> Action item
Only a number is wanted here: the count of lines in the data below where the string "showing" occurs.

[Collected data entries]
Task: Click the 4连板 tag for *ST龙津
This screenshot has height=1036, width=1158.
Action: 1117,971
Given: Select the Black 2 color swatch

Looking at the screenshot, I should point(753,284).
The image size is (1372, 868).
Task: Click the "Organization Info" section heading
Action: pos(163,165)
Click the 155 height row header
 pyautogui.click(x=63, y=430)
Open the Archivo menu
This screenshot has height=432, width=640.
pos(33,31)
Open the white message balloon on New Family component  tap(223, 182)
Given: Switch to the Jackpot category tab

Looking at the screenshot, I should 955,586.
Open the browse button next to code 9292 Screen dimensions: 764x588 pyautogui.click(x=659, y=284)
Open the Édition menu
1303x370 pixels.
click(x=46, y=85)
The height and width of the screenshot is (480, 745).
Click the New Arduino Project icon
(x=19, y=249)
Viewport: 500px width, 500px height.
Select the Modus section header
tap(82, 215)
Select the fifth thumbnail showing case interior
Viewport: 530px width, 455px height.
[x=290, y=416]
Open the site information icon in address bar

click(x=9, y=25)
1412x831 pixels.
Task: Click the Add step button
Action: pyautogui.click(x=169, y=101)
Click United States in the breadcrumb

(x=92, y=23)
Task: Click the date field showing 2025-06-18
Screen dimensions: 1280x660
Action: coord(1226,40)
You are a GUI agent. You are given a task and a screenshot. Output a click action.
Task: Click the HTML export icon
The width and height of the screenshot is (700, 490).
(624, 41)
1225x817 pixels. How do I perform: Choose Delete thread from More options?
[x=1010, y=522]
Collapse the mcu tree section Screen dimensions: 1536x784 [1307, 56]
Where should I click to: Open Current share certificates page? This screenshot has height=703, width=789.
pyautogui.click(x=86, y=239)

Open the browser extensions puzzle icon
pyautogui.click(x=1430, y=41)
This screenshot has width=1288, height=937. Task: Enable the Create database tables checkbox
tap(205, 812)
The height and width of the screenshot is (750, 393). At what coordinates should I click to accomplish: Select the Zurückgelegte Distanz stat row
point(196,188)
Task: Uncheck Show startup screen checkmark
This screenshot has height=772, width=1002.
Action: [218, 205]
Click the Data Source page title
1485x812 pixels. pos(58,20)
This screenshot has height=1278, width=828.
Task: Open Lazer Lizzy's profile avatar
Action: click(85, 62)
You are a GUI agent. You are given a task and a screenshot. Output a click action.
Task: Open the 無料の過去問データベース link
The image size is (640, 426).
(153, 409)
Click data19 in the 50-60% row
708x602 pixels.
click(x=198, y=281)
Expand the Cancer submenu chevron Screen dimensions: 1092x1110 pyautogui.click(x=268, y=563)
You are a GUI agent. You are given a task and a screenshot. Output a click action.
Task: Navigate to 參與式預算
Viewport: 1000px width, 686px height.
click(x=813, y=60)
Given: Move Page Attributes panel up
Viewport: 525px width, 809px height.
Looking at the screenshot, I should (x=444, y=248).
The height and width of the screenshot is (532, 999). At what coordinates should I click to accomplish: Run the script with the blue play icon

> Output of the task
2